PMCID: PMC5087688  PMID: 27612508

ABSTRACT

Cadherin complexes mediate cell-cell adhesion and are crucial for embryonic development. Besides their structural function, cadherin complexes also transduce tension across the junction-actomyosin axis into proportional biochemical responses. Central to this mechanotransduction is the stretching of the cadherin-F-actin-linker α-catenin, which opens its central domain for binding to effectors such as vinculin. Mechanical unfolding of α-catenin leads to force-dependent reinforcement of cadherin-based junctions as studied in cell culture. The importance of cadherin mechanotransduction for embryonic development has not been studied yet. Here we used TALEN-mediated gene disruption to perturb endogenous αE-catenin in zebrafish development. Zygotic α-catenin mutants fail to maintain their epithelial barrier, resulting in tissue rupturing. We then specifically disrupted mechanotransduction, while maintaining cadherin adhesion, by expressing an αE-catenin construct in which the mechanosensitive domain was perturbed. Expression of either wild-type or mechano-defective α-catenin fully rescues barrier function in α-catenin mutants; however, expression of mechano-defective α-catenin also induces convergence and extension defects. Specifically, the polarization of cadherin-dependent, lamellipodia-driven cell migration of the lateral mesoderm was lost. These results indicate that cadherin mechanotransduction is crucial for proper zebrafish morphogenesis, and uncover one of the essential processes affected by its perturbation.

KEY WORDS: Zebrafish, Cadherin mechanotransduction, Alpha-catenin, Convergent extension, Embryogenesis

Summary: Cadherin adhesions transduce tension across the junction-actomyosin axis into proportional biochemical responses via α-catenin. Here we show for the first time how this function of the cadherin complex is important during zebrafish morphogenesis.

INTRODUCTION

During embryonic development, tissue shape and organization is established by a series of complex cell migrations and rearrangements. These developmental cell-movement processes are largely dependent on dynamic intercellular adhesions (Martin and Goldstein, 2014). Central to cell-cell adhesion are the classical cadherins, such as E-Cadherin, which connect cells through homotypic interactions between their extracellular domains (Leckband and de Rooij, 2014). Through their cytoplasmic tails, classical cadherins bind p120- and β-catenin, the latter of which in turn associates with the actin-binder α-catenin. Together they form the cadherin complex which assembles in structures known as adherens junctions (AJs), which are essential for the maintenance of barriers in epithelial tissues (Niessen, 2007). Besides in barrier forming AJs, cadherins also cluster in a different type of cell-cell junction, called a focal adherens junction (FAJ), that is more dynamic and particularly apparent during tissue remodeling processes (Huveneers and de Rooij, 2013). By coupling the actomyosin cytoskeletons of neighboring cells through AJs or FAJs, cadherins mediate the formation of a contractile network of cells. Thus cadherins are central to many aspects of cell-cell adhesion and tissue dynamics.

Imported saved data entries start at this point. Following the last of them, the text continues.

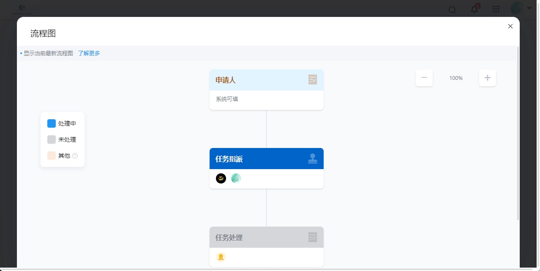Zoom out with the minus button
540x271 pixels.
click(424, 78)
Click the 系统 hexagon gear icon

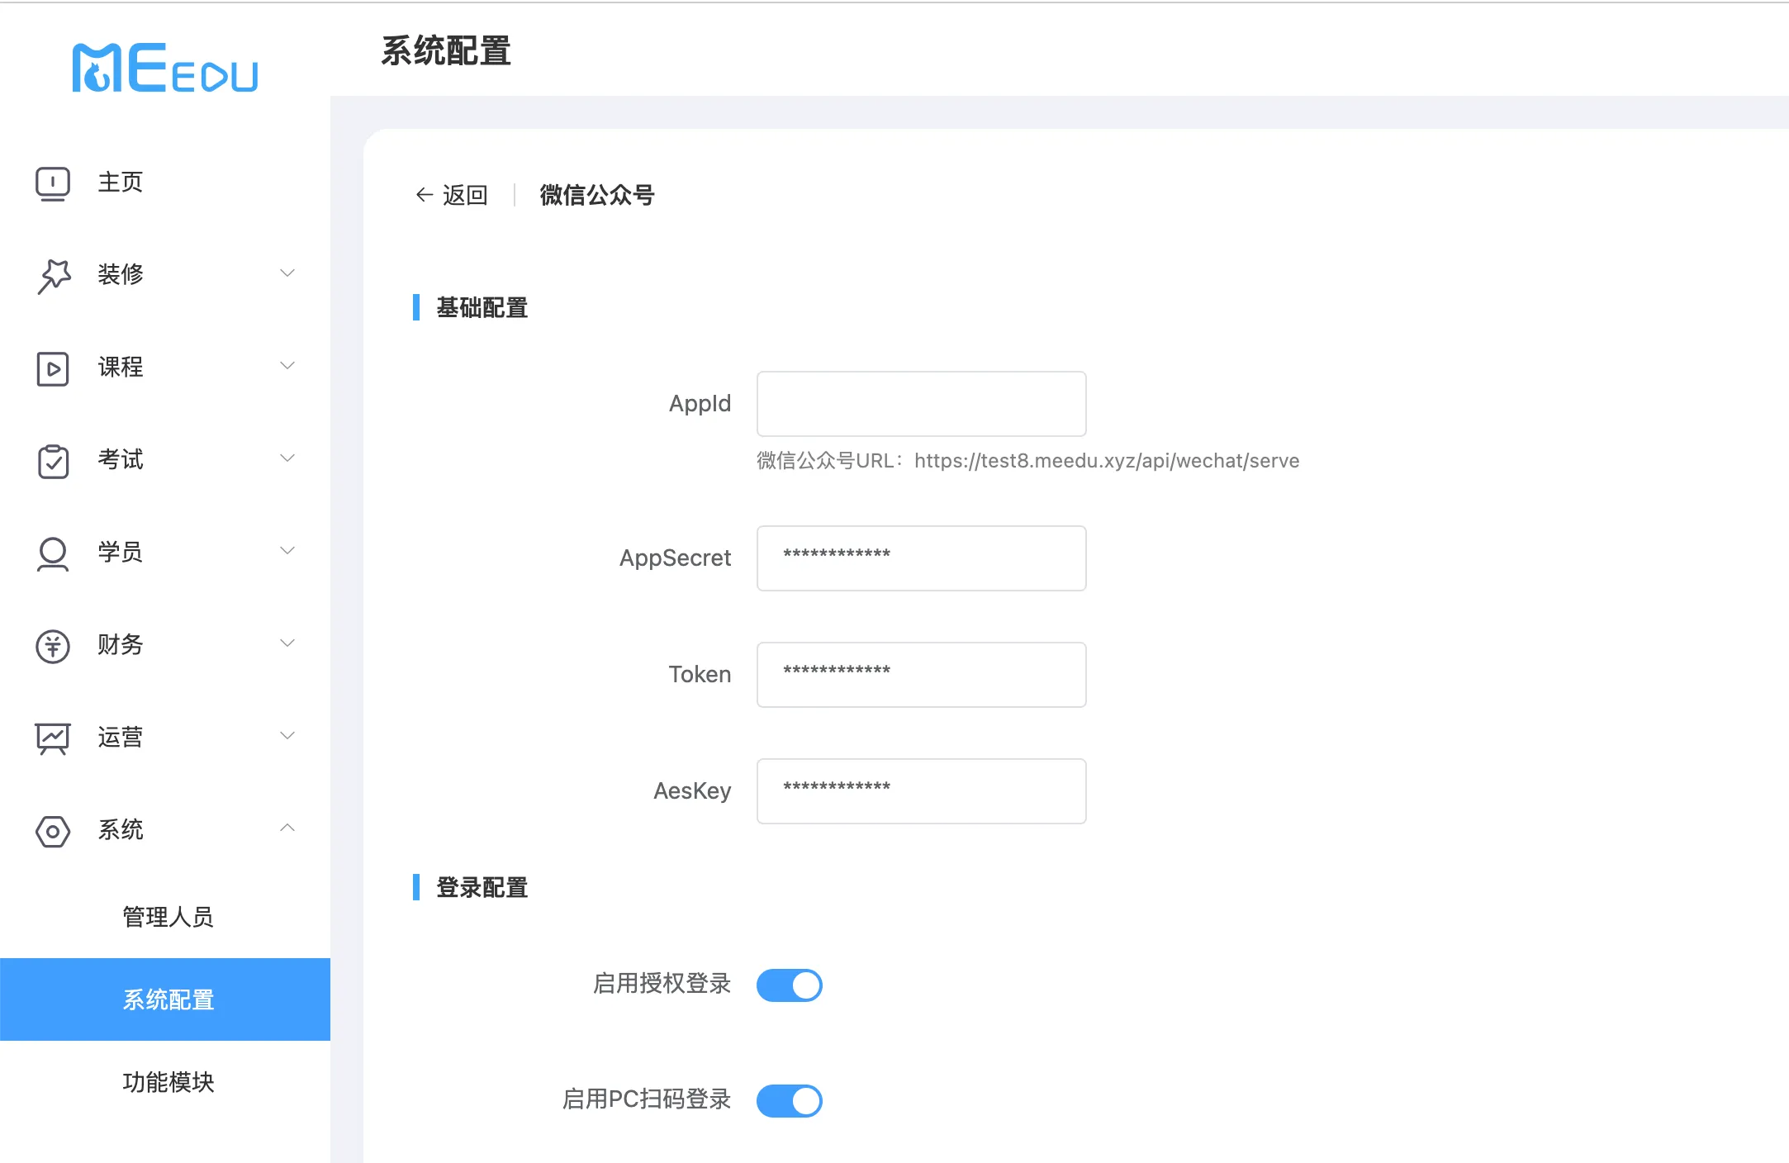53,831
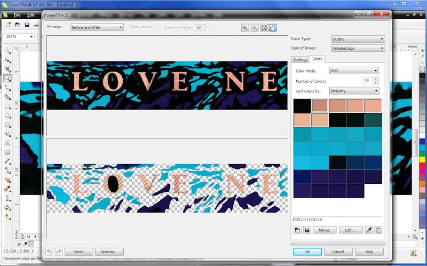Open color palette with folder icon
This screenshot has height=266, width=427.
(x=298, y=230)
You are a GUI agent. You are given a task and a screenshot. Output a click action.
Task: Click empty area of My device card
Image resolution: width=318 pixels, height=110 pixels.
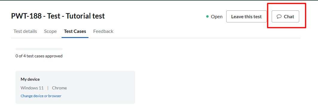pos(101,87)
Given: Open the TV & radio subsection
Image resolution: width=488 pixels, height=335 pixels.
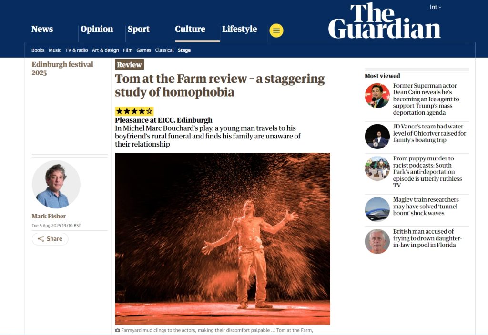Looking at the screenshot, I should (77, 50).
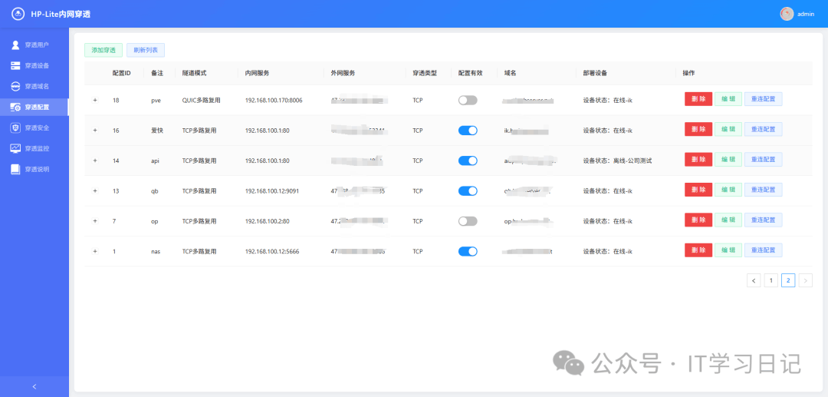Viewport: 828px width, 397px height.
Task: Enable the 配置有效 switch for pve row
Action: pyautogui.click(x=468, y=100)
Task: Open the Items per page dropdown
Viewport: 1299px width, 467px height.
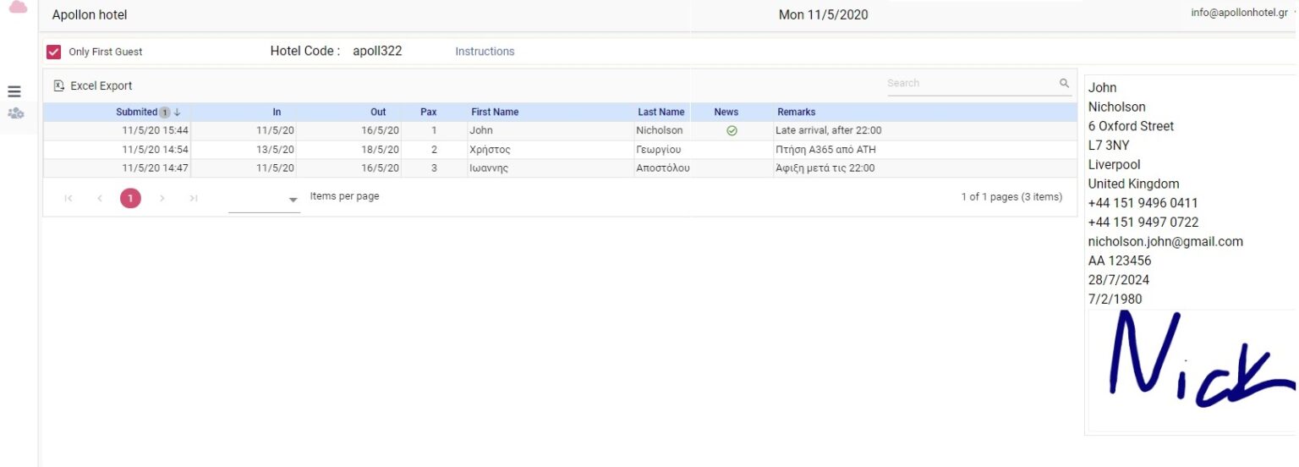Action: coord(293,200)
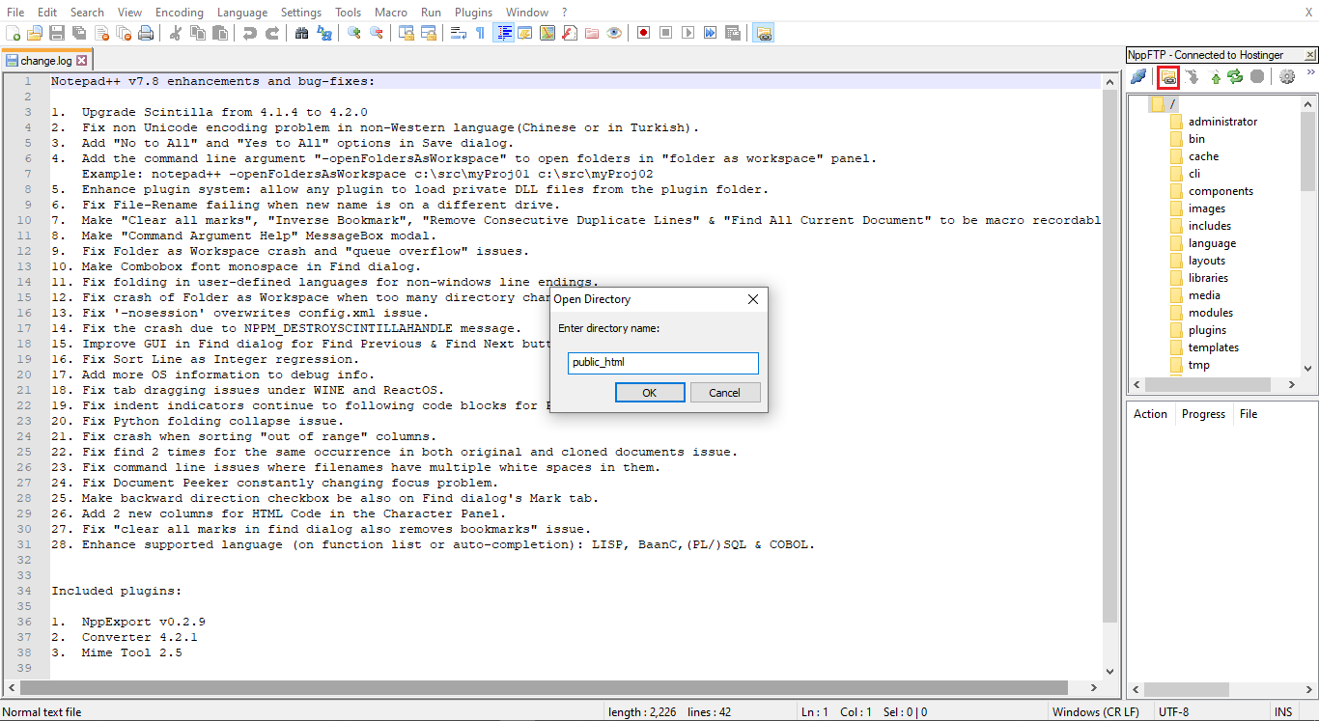Disconnect from Hostinger using the blue connect icon
1319x721 pixels.
[x=1138, y=76]
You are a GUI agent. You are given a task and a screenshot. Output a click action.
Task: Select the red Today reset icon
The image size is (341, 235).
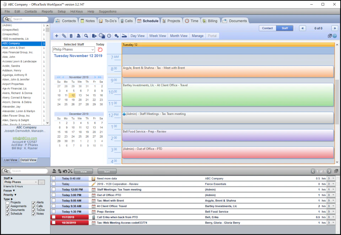100,50
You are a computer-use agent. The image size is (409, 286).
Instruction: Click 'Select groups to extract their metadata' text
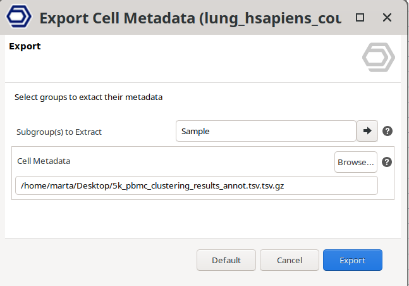[x=89, y=97]
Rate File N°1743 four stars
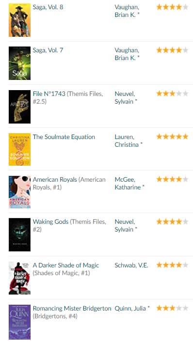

How strongly cadherin-based junctions are involved in tissue shape generation is especially apparent during gastrulation, the developmental process in which germ layer progenitor cells migrate and rearrange their cell-cell contacts to achieve tissue morphogenesis. One such movement in zebrafish is epiboly, the event in which several layers of cells spread and migrate over the yolk cell (Bruce, 2016). Here the loosely packed deep cells intercalate radially outward into the outer-most epithelial sheet known as the EVL, thereby pushing their neighbors and contributing to thinning of the deep cell layers during epiboly progression. Both embryos in which E-cadherin- and α-catenin was knocked down with anti-sense morpholinos, as well as E-cadherin mutant embryos, show epiboly delay (Kane et al., 2005; Schepis et al., 2012; Shimizu et al., 2005). This is possibly due to reduced adhesion of the deep cells to the EVL, which is mediated by cadherin adhesion. Moreover, in these embryos it was observed that deep cells failed to integrate into more superficial layers, and also dropped back into lower layers. Cadherins have also been implicated in the regulation of cell intercalation in Xenopus (Chen and Gumbiner, 2006; Marsden and DeSimone, 2003) and Drosophila (Rauzi et al., 2010).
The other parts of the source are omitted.